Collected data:
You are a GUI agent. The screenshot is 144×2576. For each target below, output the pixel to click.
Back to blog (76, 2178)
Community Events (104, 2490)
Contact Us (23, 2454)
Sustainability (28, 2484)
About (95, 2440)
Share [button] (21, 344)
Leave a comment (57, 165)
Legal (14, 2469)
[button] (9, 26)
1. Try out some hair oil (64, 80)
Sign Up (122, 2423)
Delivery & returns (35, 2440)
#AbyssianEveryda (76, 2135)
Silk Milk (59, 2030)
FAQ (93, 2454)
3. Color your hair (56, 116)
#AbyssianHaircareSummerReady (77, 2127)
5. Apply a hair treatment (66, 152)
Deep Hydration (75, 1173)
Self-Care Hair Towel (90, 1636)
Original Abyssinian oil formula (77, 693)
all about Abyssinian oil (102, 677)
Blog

EXERCISE BRIEF
Reproduce exactly the entries above, limited to the lines from the one with "Share [button] (21, 344)" through the one with "Original Abyssinian oil formula (77, 693)", both included.

EXERCISE RESPONSE
Share [button] (21, 344)
Leave a comment (57, 165)
Legal (14, 2469)
[button] (9, 26)
1. Try out some hair oil (64, 80)
Sign Up (122, 2423)
Delivery & returns (35, 2440)
#AbyssianEveryda (76, 2135)
Silk Milk (59, 2030)
FAQ (93, 2454)
3. Color your hair (56, 116)
#AbyssianHaircareSummerReady (77, 2127)
5. Apply a hair treatment (66, 152)
Deep Hydration (75, 1173)
Self-Care Hair Towel (90, 1636)
Original Abyssinian oil formula (77, 693)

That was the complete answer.